Visto dalle alture che lo circondano pare un castrum dei tempi moderni, non troppo dissimile però da quelli che i Romani costruivano non lontanissimo da qui, sulla via di Babilonia. Un quadratone d’un paio di chilometri per lato, protetto da una trincea, un reticolato e un muro di cemento alto tre metri. Casette prefabbricate al posto delle dozzine di tende che sorgevano fino a poco tempo fa, e un paio di bunker sotterranei, per civili e militari, caso mai le cose dovessero mettersi al peggio. Il peggio è a un passo, ed è già arrivato sotto forma di razzi sparacchiati senza far gran danno, a una manciata di chilometri dal campo trincerato italiano presso la diga di Mosul. Dove i 500 bersaglieri del 6° reggimento della Brigata Aosta – formalmente inquadrata nella divisione Acqui, spazzata via dai tedeschi a Cefalonia per chi ha buona memoria storica – normalmente di stanza a Trapani e in gran parte siciliani, fanno buona guardia. Sotto la loro protezione i tecnici della Trevi hanno iniziato i lavori per la messa in sicurezza della diga che dovrebbero durare un anno e mezzo, al netto di attentati e sabotaggi.
Poco oltre, a ridosso d’una prima linea tutta teorica, un centinaio di peshmerga curdi scorrazzano sui loro pick up, pattuglie avanzate del contingente che deve sbarrare il passo ai kamikaze dell’Isis che da mesi gli specialisti dicono pronti a sferrare un temibile attacco.
I soliti beninformati danno persino i reparti d’élite, le tecniche d’assalto e pure i comandanti che parteciperanno all’imminente offensiva del califfato alla diga.

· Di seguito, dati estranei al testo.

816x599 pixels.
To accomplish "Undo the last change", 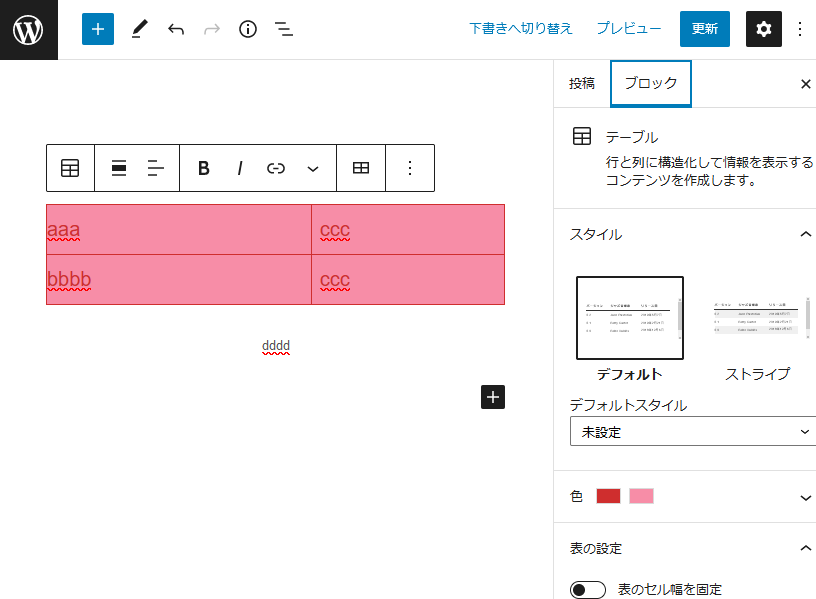I will (x=176, y=29).
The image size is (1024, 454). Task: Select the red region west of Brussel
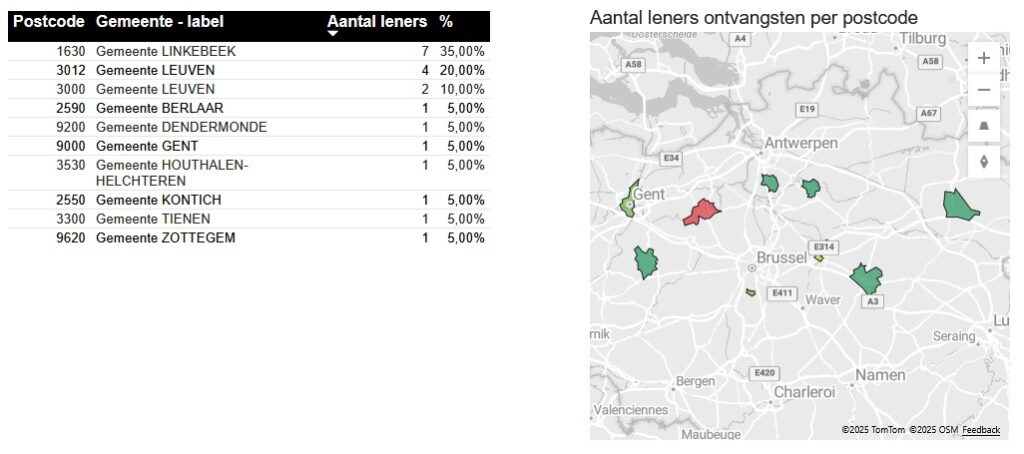(702, 212)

Una struttura tanto strategica quanto sedicente fatiscente, che l’Isis si è guardato bene dal danneggiare, limitandosi a far sventolare qualche vessillo nerofumo da parte di sparuti figuri, quando era in loro possesso. Gli stessi beninformati danno per imminente l’offensiva congiunta Usa-curdo-irachena di cui si ciancia da anni, per liberare Mosul dalle grinfie dello stato islamico. Intanto i cacciabombardieri statunitensi, com’è loro costume, sparacchiano un po’ a casaccio nei dintorni della città, ammazzando i miliziani loro alleati, mentre turchi e iracheni litigano per i turcomanni filoturchi che Ankara vuol far partecipare all’offensiva made in Iran ma gli sciiti che se la comandano a Baghdad non vogliono tra i piedi, come le truppe che Erdogan ha inviato nell’area.
Ce n’è già abbastanza perché nel nuovo scacchiere si apra un gioco delle parti degno di Aleppo e della Sirte, e sui poveri fantaccini sicilioti, a due passi dal fronte, si consumi il contropaccotto servito a puntino dal Pentagono.